Gorilla females normally carry their dead infants for a number of days before dropping the body and the fact that this one was left the first morning after his death might suggest that he had been weak and immobile for a period such that the female had already begun to lose maternal attachment towards him.
This was a very sad outcome for a team of rangers and vets who had tried a number of times to save this little gorilla. Additional samples taken at the autopsy of the infant male confirmed the diagnosis of scabies.
The immobilization of Kasigasi marks the first time a Bwindi gorilla has been darted, so there is no historical data on presence or absence of scabies in this population. However, the nearby Virunga population has a long history of gorilla immobilisations for emergency treatment, and scabies has not yet been reported. Therefore this diagnosis is the first known case of scabies in a wild mountain gorilla. This is cause for concern about the source of infection, and a sample has been sent to an entomologist to attempt to identify if the mite is of human or animal origin. If it is possible to identify the source, it will help park managers narrow down the list of possible management actions to take. For example, if the source is domestic animals, stricter controls of animals herded along public paths through the park might be considered. Alternatively if the source is human, the park must consider all the possible means for infection from humans including the different activities that bring people into the park, both legally and occasionally illegally.

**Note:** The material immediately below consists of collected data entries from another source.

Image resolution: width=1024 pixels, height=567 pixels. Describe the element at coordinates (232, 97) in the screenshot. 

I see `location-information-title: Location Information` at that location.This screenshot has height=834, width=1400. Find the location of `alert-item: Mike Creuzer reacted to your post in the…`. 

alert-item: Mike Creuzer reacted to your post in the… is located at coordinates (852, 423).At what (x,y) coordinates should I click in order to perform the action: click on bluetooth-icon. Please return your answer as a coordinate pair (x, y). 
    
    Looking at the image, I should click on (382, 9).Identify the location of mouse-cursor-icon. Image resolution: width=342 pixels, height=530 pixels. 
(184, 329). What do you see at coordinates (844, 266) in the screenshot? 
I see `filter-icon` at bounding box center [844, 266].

From the local people’s perspective, the gorillas also range outside of the park in a similar “illegal” fashion to raid banana tree plantations and this is another potential source of infection from both humans and domestic animals.

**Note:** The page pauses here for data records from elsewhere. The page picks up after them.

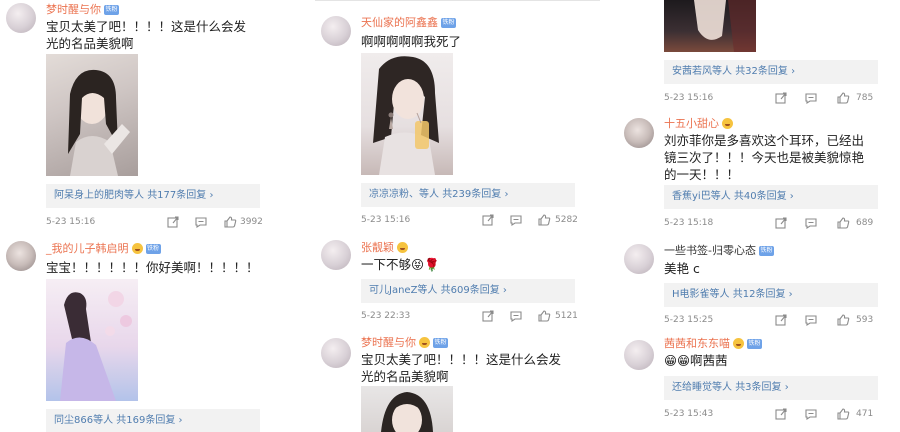 The image size is (900, 432). Describe the element at coordinates (762, 388) in the screenshot. I see `replies-count: 共3条回复 ›` at that location.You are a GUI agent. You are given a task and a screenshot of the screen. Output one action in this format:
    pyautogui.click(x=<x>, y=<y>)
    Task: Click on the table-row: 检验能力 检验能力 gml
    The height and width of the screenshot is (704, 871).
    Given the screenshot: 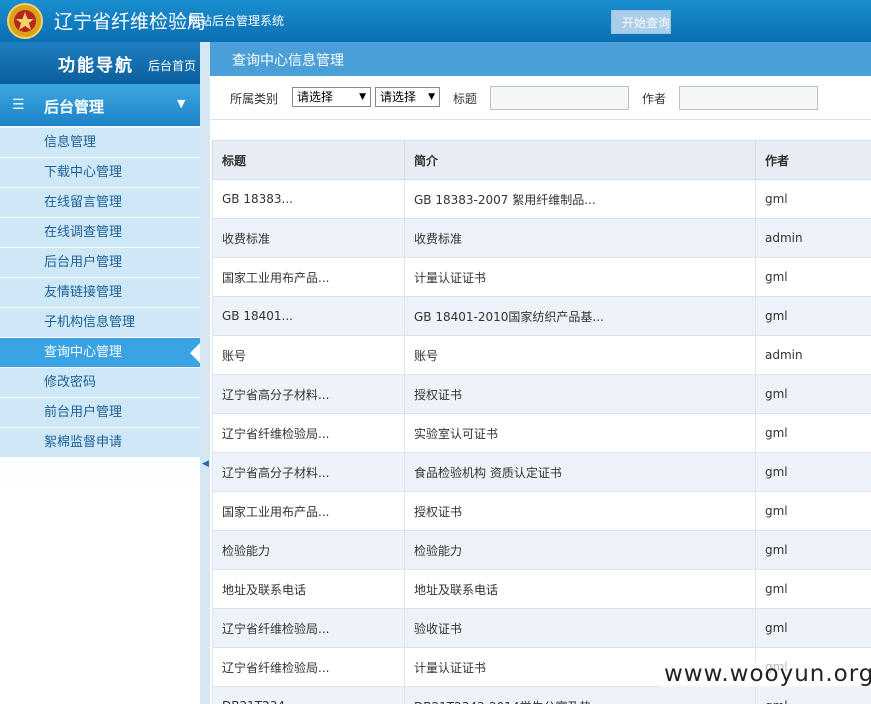 What is the action you would take?
    pyautogui.click(x=542, y=550)
     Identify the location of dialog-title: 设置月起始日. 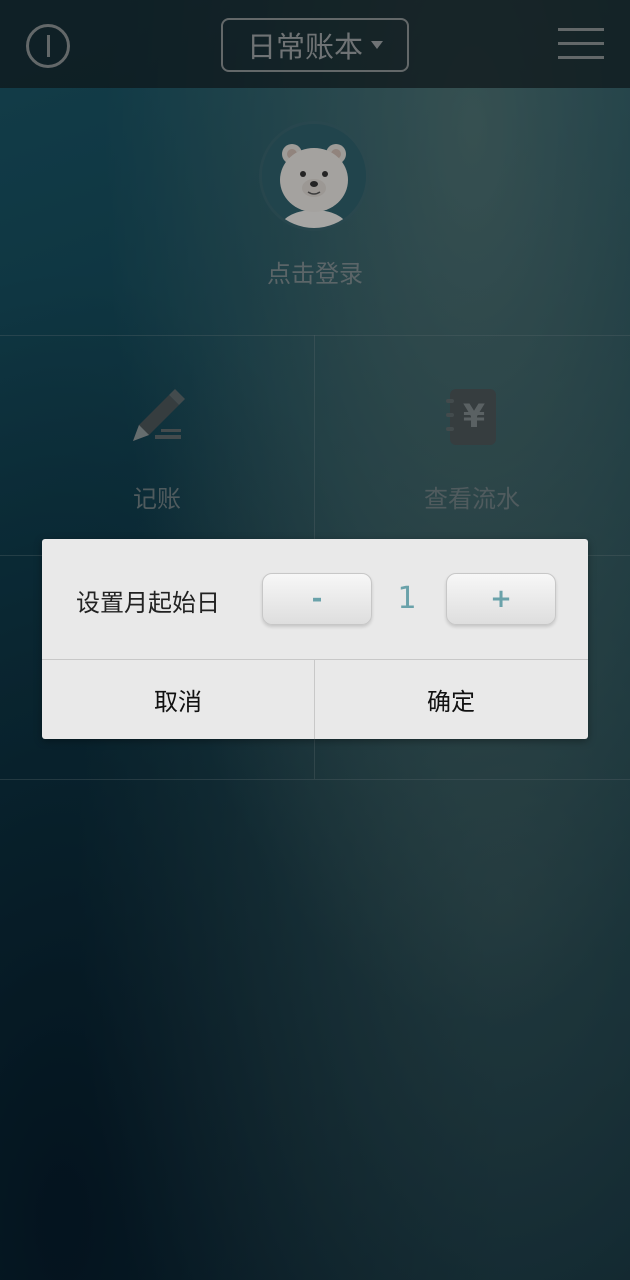
(148, 603).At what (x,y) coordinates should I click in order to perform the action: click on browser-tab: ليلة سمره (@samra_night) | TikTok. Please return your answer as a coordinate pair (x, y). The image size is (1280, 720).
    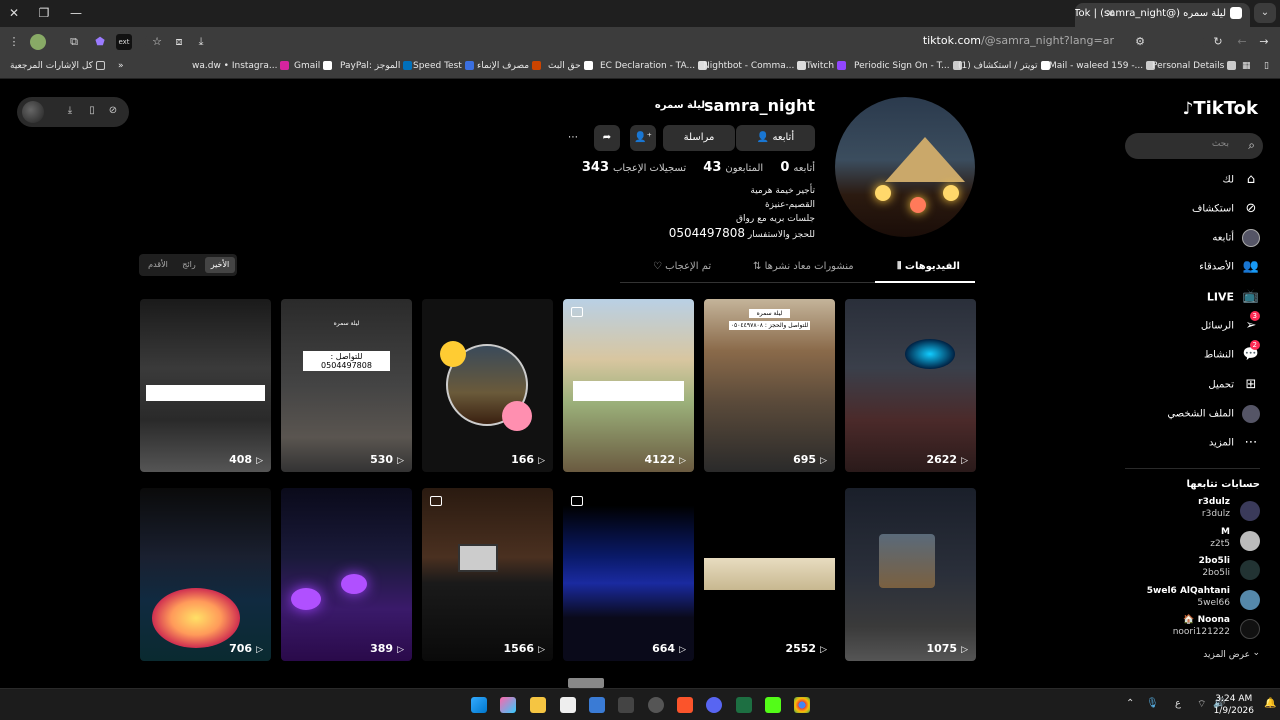
    Looking at the image, I should click on (1162, 15).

The park and IGCP are continuing efforts to prevent re-infection of these or other gorillas in Bwindi.
Dr. Liz Macfie was the Director of the Volcano Veterinary Centre in Rwanda from 1989 to 1992, and since 1992 she has been the Project Manager for the IGCP in Uganda. This program started working in Bwindi and has gradually expanded operations into Mgahinga since the end of 1995.

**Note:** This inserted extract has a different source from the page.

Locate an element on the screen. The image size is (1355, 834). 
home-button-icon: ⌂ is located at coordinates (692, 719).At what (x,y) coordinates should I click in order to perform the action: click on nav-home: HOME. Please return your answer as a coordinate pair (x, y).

Additional information: The silverback leader of the Katendegere group died from old age in May 1996. Following his death, a blackback left the group. Currently, the group is led by a young silverback who has a broken wrist, but this does not hamper him severely.
The group has only three members now, and the tourist visits are being restricted. Only four tourists are permitted per day. No further advance bookings are made by UWA. Any permits not sold in Kampala are sold in Buhoma on the stand-by basis. IGCP and UWA have just started to habituate another group, but it will take 1-2 years until it can be visited by tourists.